> _Exercise data_
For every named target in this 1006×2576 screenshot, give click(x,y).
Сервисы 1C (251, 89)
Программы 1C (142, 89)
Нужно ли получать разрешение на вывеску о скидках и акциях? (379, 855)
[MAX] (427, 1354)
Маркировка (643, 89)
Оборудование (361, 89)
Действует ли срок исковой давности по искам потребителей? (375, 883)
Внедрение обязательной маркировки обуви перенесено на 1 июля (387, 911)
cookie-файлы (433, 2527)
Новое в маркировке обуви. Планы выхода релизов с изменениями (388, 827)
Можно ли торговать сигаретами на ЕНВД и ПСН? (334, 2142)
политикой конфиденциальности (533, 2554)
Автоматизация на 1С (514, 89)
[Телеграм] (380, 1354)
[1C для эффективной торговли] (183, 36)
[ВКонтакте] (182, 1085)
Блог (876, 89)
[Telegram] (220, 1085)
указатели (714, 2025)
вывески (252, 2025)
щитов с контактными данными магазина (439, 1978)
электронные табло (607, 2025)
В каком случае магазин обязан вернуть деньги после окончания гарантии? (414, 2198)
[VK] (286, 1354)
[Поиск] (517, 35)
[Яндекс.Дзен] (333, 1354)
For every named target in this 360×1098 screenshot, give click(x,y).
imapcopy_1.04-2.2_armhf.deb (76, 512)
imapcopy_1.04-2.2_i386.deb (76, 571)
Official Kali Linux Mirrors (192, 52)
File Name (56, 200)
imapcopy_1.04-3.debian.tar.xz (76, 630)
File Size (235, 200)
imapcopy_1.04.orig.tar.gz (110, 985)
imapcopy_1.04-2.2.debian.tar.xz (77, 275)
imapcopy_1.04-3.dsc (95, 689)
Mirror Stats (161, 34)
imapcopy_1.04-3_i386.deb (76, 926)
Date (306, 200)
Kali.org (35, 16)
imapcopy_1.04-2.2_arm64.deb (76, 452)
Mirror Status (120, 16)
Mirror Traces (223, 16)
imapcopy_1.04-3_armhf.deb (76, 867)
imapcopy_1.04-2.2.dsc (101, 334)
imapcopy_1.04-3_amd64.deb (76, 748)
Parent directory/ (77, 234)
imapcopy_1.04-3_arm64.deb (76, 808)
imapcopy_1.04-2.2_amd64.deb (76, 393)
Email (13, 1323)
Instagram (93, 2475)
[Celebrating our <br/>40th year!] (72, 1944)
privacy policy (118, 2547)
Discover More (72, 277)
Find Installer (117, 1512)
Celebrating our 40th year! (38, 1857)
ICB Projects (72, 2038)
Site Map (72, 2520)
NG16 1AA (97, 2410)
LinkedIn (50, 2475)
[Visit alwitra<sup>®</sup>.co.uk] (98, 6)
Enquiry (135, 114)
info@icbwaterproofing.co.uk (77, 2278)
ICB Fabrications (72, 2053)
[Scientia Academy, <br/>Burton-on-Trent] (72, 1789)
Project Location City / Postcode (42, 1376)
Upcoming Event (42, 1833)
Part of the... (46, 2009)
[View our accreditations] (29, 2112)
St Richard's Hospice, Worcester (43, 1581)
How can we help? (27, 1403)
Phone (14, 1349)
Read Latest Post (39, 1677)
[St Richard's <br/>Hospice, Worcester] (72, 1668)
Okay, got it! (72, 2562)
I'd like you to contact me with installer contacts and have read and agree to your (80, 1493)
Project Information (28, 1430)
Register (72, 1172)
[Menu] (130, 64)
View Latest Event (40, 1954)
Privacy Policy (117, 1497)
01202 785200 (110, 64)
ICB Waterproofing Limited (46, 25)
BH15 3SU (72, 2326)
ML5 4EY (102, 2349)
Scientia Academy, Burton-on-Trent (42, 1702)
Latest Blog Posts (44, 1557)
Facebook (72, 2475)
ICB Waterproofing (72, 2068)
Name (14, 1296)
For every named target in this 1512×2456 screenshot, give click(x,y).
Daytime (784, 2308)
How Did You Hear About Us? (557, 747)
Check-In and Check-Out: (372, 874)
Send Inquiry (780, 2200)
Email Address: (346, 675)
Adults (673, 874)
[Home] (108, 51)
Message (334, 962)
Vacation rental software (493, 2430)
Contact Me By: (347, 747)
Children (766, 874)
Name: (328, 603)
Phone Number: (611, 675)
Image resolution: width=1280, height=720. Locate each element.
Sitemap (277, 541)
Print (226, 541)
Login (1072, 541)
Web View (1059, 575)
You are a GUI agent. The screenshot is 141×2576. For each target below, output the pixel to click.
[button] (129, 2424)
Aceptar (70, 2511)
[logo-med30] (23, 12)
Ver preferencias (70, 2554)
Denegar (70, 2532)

> _What to do_
Would you restate all of the material, word for word?

> _Written response_
For every named target in this 1006×2576 screenshot, give click(x,y).
Сервисы 1C (251, 89)
Программы 1C (142, 89)
Нужно ли получать разрешение на вывеску о скидках и акциях? (379, 855)
[MAX] (427, 1354)
Маркировка (643, 89)
Оборудование (361, 89)
Действует ли срок исковой давности по искам потребителей? (375, 883)
Внедрение обязательной маркировки обуви перенесено на 1 июля (387, 911)
cookie-файлы (433, 2527)
Новое в маркировке обуви. Планы выхода релизов с изменениями (388, 827)
Можно ли торговать сигаретами на ЕНВД и ПСН? (334, 2142)
политикой конфиденциальности (533, 2554)
Автоматизация на 1С (514, 89)
[Телеграм] (380, 1354)
[1C для эффективной торговли] (183, 36)
[ВКонтакте] (182, 1085)
Блог (876, 89)
[Telegram] (220, 1085)
указатели (714, 2025)
вывески (252, 2025)
щитов с контактными данными магазина (439, 1978)
электронные табло (607, 2025)
В каком случае магазин обязан вернуть деньги после окончания гарантии? (414, 2198)
[VK] (286, 1354)
[Поиск] (517, 35)
[Яндекс.Дзен] (333, 1354)
For every named target in this 360×1098 screenshot, give click(x,y).
imapcopy_1.04-2.2_armhf.deb (76, 512)
imapcopy_1.04-2.2_i386.deb (76, 571)
Official Kali Linux Mirrors (192, 52)
File Name (56, 200)
imapcopy_1.04-3.debian.tar.xz (76, 630)
File Size (235, 200)
imapcopy_1.04.orig.tar.gz (110, 985)
imapcopy_1.04-2.2.debian.tar.xz (77, 275)
imapcopy_1.04-3.dsc (95, 689)
Mirror Stats (161, 34)
imapcopy_1.04-3_i386.deb (76, 926)
Date (306, 200)
Kali.org (35, 16)
imapcopy_1.04-2.2_arm64.deb (76, 452)
Mirror Status (120, 16)
Mirror Traces (223, 16)
imapcopy_1.04-3_armhf.deb (76, 867)
imapcopy_1.04-2.2.dsc (101, 334)
imapcopy_1.04-3_amd64.deb (76, 748)
Parent directory/ (77, 234)
imapcopy_1.04-3_arm64.deb (76, 808)
imapcopy_1.04-2.2_amd64.deb (76, 393)
Email (13, 1323)
Instagram (93, 2475)
[Celebrating our <br/>40th year!] (72, 1944)
privacy policy (118, 2547)
Discover More (72, 277)
Find Installer (117, 1512)
Celebrating our 40th year! (38, 1857)
ICB Projects (72, 2038)
Site Map (72, 2520)
NG16 1AA (97, 2410)
LinkedIn (50, 2475)
[Visit alwitra<sup>®</sup>.co.uk] (98, 6)
Enquiry (135, 114)
info@icbwaterproofing.co.uk (77, 2278)
ICB Fabrications (72, 2053)
[Scientia Academy, <br/>Burton-on-Trent] (72, 1789)
Project Location City / Postcode (42, 1376)
Upcoming Event (42, 1833)
Part of the... (46, 2009)
[View our accreditations] (29, 2112)
St Richard's Hospice, Worcester (43, 1581)
How can we help? (27, 1403)
Phone (14, 1349)
Read Latest Post (39, 1677)
[St Richard's <br/>Hospice, Worcester] (72, 1668)
Okay, got it! (72, 2562)
I'd like you to contact me with installer contacts and have read and agree to your (80, 1493)
Project Information (28, 1430)
Register (72, 1172)
[Menu] (130, 64)
View Latest Event (40, 1954)
Privacy Policy (117, 1497)
01202 785200 (110, 64)
ICB Waterproofing Limited (46, 25)
BH15 3SU (72, 2326)
ML5 4EY (102, 2349)
Scientia Academy, Burton-on-Trent (42, 1702)
Latest Blog Posts (44, 1557)
Facebook (72, 2475)
ICB Waterproofing (72, 2068)
Name (14, 1296)
For every named target in this 1512×2456 screenshot, give click(x,y).
Daytime (784, 2308)
How Did You Hear About Us? (557, 747)
Check-In and Check-Out: (372, 874)
Send Inquiry (780, 2200)
Email Address: (346, 675)
Adults (673, 874)
[Home] (108, 51)
Message (334, 962)
Vacation rental software (493, 2430)
Contact Me By: (347, 747)
Children (766, 874)
Name: (328, 603)
Phone Number: (611, 675)
Image resolution: width=1280, height=720. Locate each element.
Sitemap (277, 541)
Print (226, 541)
Login (1072, 541)
Web View (1059, 575)
You are a GUI agent. The screenshot is 141×2576. For each target below, output the pixel to click.
[button] (129, 2424)
Aceptar (70, 2511)
[logo-med30] (23, 12)
Ver preferencias (70, 2554)
Denegar (70, 2532)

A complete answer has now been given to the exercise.